In 1993, Perot cleverly used the metaphor of a “great sucking sound” to represent what he predicted would be the effect of NAFTA on US employment. Instead, the great sucking sound was the precipitous deflation of Perot’s pumped-up argument. When the Perot-Gore debate was held in October 1993, the unemployment rate was 6.8%, having decreased from a high of over 7%. During the subsequent years, the unemployment rate plummeted to a nearly all-time low of 4% and now is an historically low 5%. During a most recent recession, the unemployment rate peaked at only 6.3%. If someone had predicted such numbers for the unemployment rate for the years following 1993, they would have been labeled as unrealistically optimistic.

Now, it is at least plausible that without NAFTA the employment numbers would have been even rosier, but that was certainly not the implication of Perot’s rhetoric.

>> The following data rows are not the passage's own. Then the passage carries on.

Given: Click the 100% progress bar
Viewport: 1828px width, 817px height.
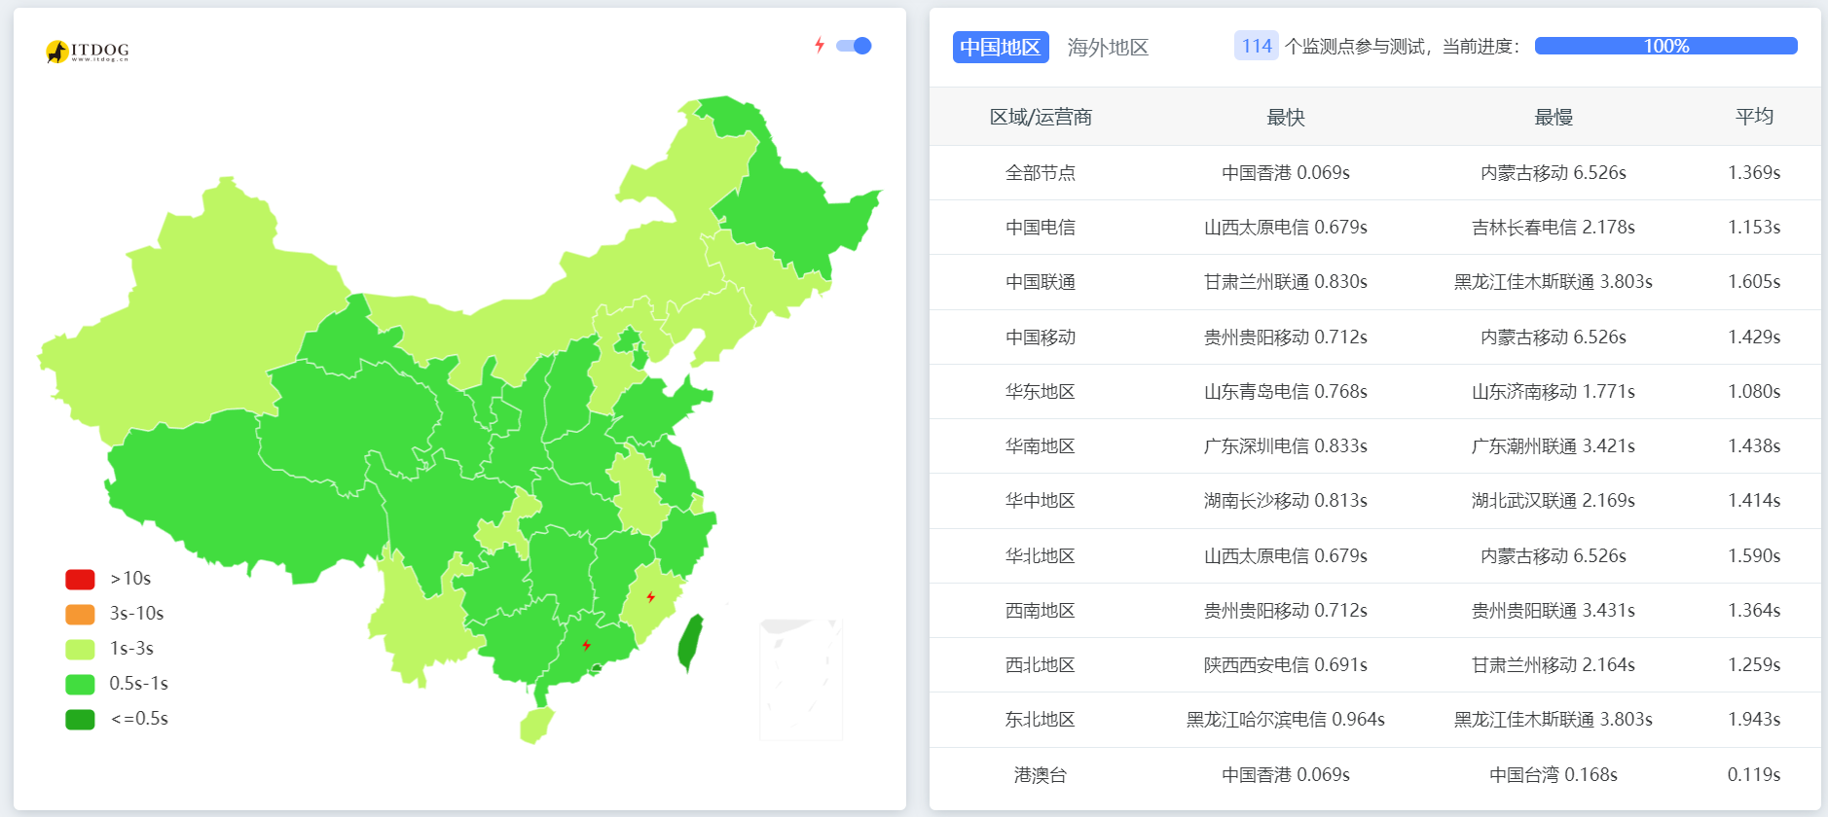Looking at the screenshot, I should click(1665, 46).
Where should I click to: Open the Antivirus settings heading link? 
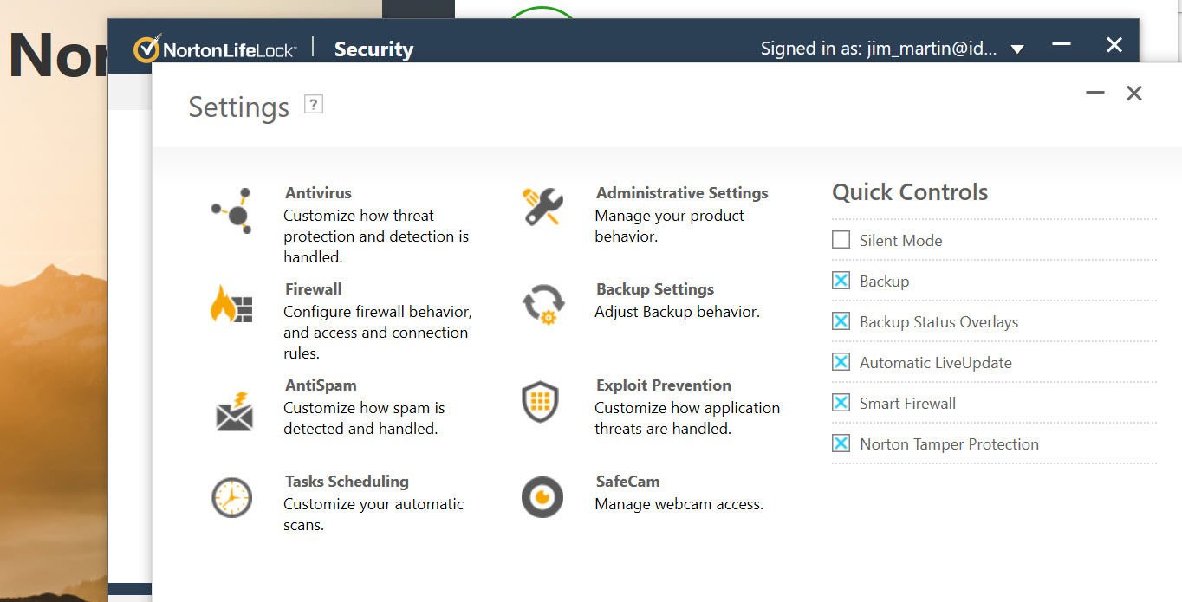point(318,192)
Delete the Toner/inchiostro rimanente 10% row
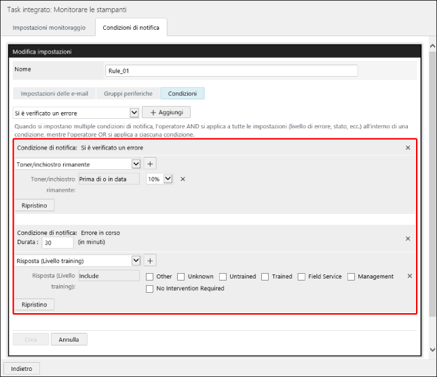The width and height of the screenshot is (437, 377). [183, 179]
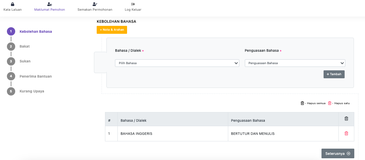Click the Semakan Permohonan user-check icon
365x160 pixels.
click(x=95, y=4)
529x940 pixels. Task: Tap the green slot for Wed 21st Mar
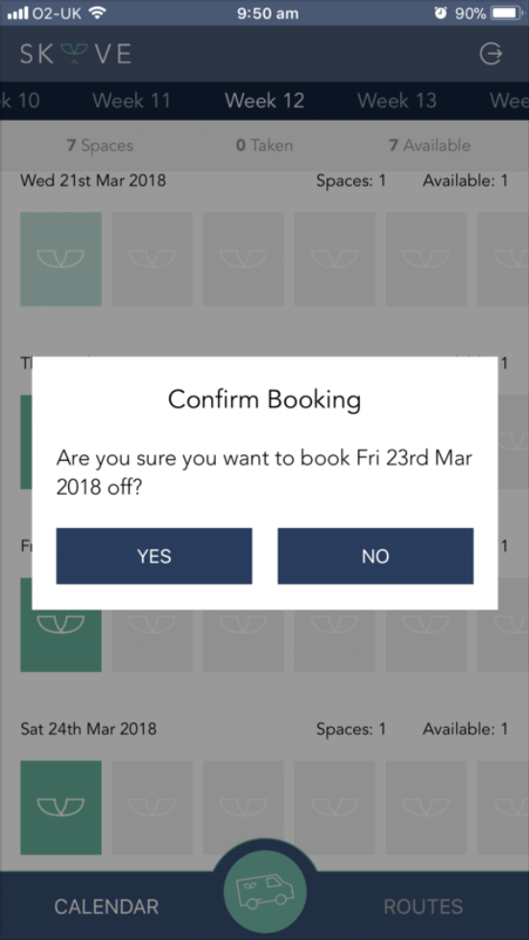click(61, 259)
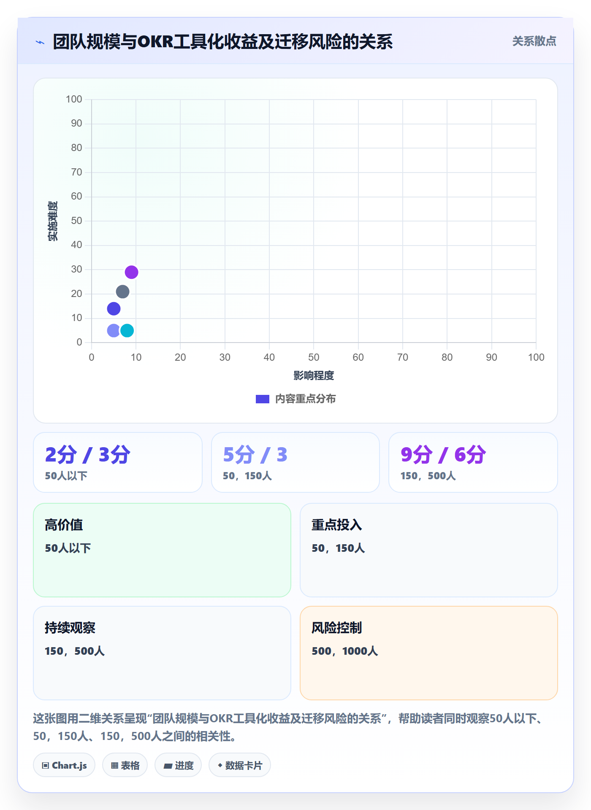Click the dark blue scatter data point
Screen dimensions: 591x810
point(114,309)
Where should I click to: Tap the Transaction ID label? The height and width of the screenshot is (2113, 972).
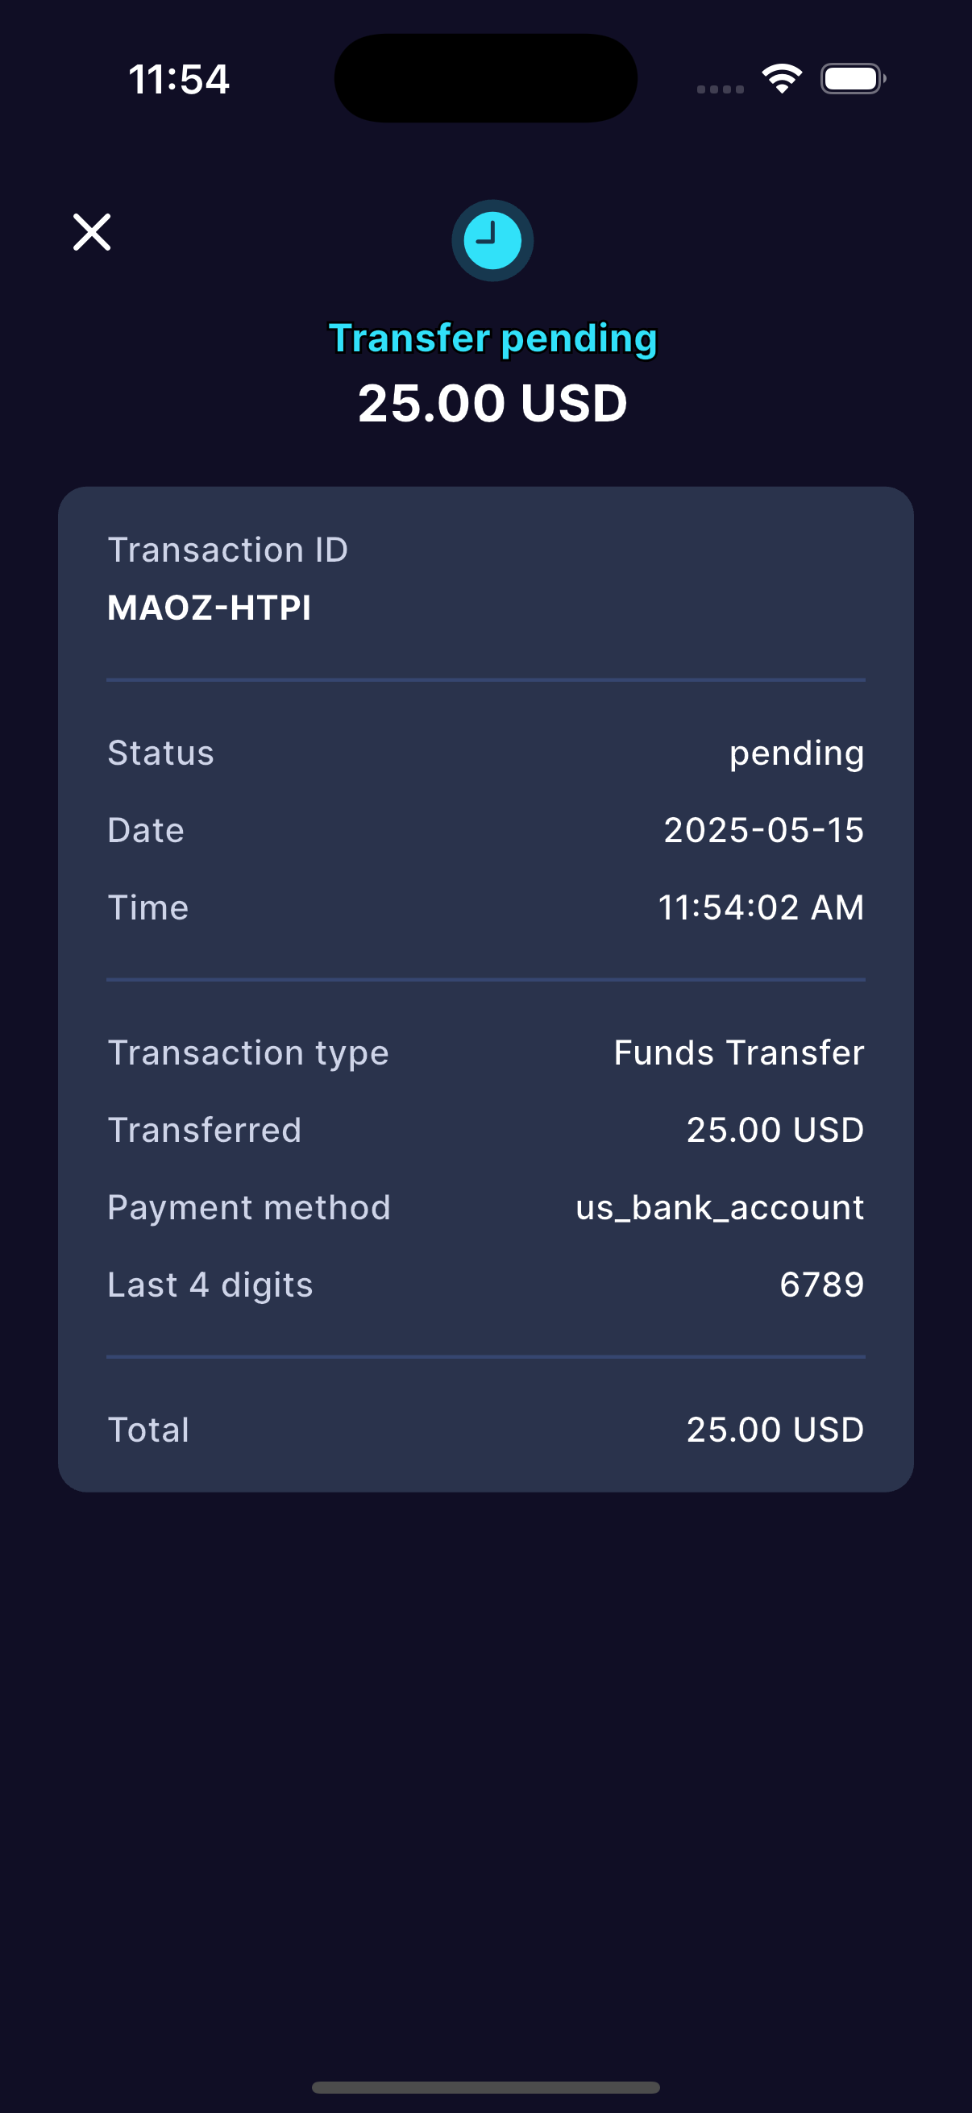pos(228,550)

Perot’s clever metaphor would have not had the same saliency if he argued that employment will decrease rapidly, but less rapidly with NAFTA. Twelve years later, it is fair to conclude that Perot was radically wrong. Free trade with Mexico and Canada is consistent with a vibrant and growing United States.

In addition, the reduction of unemployment in the US did not come at the cost of a reduction in wages. From 1993 to the present there has been an increase in real per capita income and median household income. These increases came in the face of downward wage pressure caused by high levels of illegal immigration.

NAFTA has not proven to be as advantageous for Mexico as first anticipated. Much of the growth in US imports has not come from Mexico, but rather from China. Mexican low wages were not sufficient to guarantee its success. Mexico, like China, must be willing to free up entrepreneurial forces from excessively regulatory and corrupt bureaucracy.

This week, Congress by the narrowest of margins and aided by creative time stretching, passed the Central American Free Trade Agreement (CAFTA). Similar to NAFTA, the agreement eliminates or reduces trade barriers between the US, Costa Rica, El Salvador, Guatemala, Honduras, Nicaragua and the Dominican Republic. Classically free trade in net benefits all trading partners, increasing economic efficiency and living standards.

However, even if the economic benefits for the US are marginal, it is hard to imagine opponents of CAFTA could believe that there could be much negative economic impact in trade with countries whose total gross national product (GDP) is less than 2% of the US GDP. The experience of NAFTA certainly does not support such apprehension. Moreover, the effect of trade will have the important foreign policy benefit of improving the economies of our neighbors and thus enhance their political stability. Whatever minor effects, positive or negative, there will be on the United States, free trade with the US will undoubtedly improve political and economic prospects for Central America.

Ironically, it is Democrats and the Left who claim concern for the poor of the world. Yet, there is no faster way for the developing countries to grow than by international trade. In latter half of the twentieth century, Japan, Europe, Taiwan, and South Korea recovered in a world of free trade. China and India are now growing rapidly fueled mostly through trade. Pouring aid into undeveloped countries made help in an acute disaster, but in the long run can have a debilitating influence. This is particularly true if aid enriches corrupt dictators rather than providing relief or assisting development. Trade, in general, and CAFTA in particular are the best ways to spread and share prosperity with Central America.

The disappointing aftermath of the CAFTA vote is the realization that most Democrats and many Republicans apparently see a fearful and apprehensive America, trembling at the economic might of Costa Rica. This is not the attitude that created an America that generates 25% of the world’s GDP. Rather, it is a vision that says more about the Congressmen and Senators who oppose CAFTA than it does about the United States. It is a vision that panders to fears, rather than appeals to hope.